William W. answered • 02/23/19
Top Prealgebra Tutor
The easiest approach is to draw a 2D view of the critical side of each shape and pack it with squares then expand that to 3 dimensions.
Example, for the cylinder, draw the top (a circle) and see how many squares fit in it. I got 7 (one row of 3 in the middle and then a row of 2 above and below that). Then, since each "layer" of the cylinder can have 7, and there are 6 layers in the height, the total is 7 x 6 = 42 cubes in the cylinder.
For the cone, the bottom is a circle that is the same as the cylinder above. Drawing the side view, you get an isosceles triangle with height of 7. I drew a row of 3 on the bottom layer, the second layer and the third layer each have 2 squares, the 4th and 5th layers have 1 square and the 6th and 7th layers have no squares. Since layer 1 actually has 7 squares in it (looking from the bottom view - which is the same as the top view of the cylinder - then layer 1 has 7, layer 2 has 2 x 2 in it or 4, layer 3 also has 4, and layer 4 and 5 have 1 each. That adds up to 17 cubes in the cone.

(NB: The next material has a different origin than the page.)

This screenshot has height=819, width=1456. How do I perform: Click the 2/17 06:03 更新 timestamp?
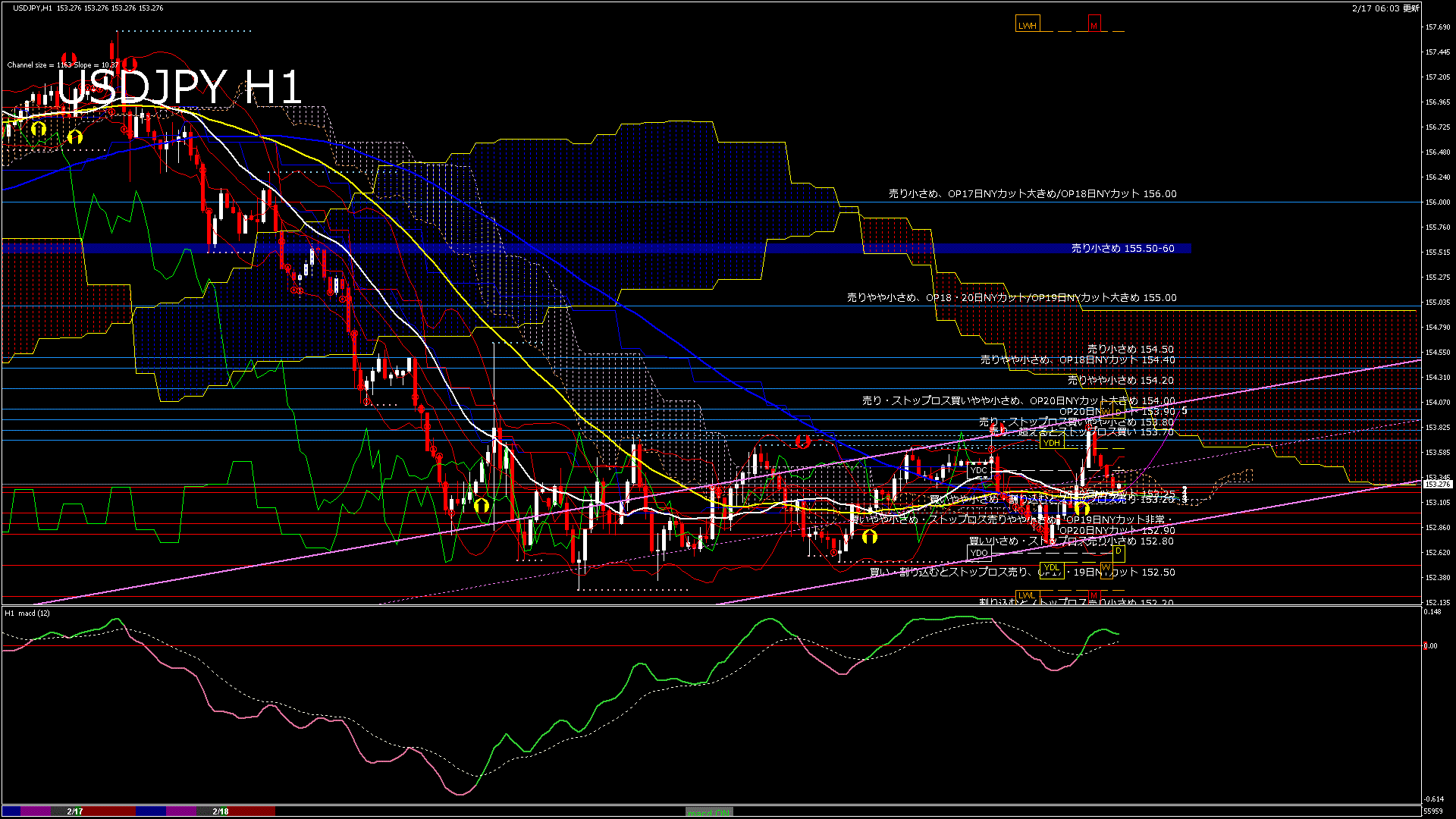click(1385, 8)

For the sphere, just draw a circle and see how many squares that holds, then expand that to 3 dimensions. The circle holds 5 squares in the middle row with another row of 5 above and below that (total of 3 rows of 5 squares). Above and below that is another row of 3 squares. Starting at the bottom, the 1st row of 3 equates to 9 cubes on that layer, the 2nd row of 5 equates to 25 cubes on that layer, the 3rd and 4th layers also have 25, and the top (5th) layer of 3 squares equates to 9 cubes on that layer. The total is then 9+25+25+25+9 = 93
The total of all 3 shapes: 42 + 17 + 93 = 152
But I wouldn't swear on that answer.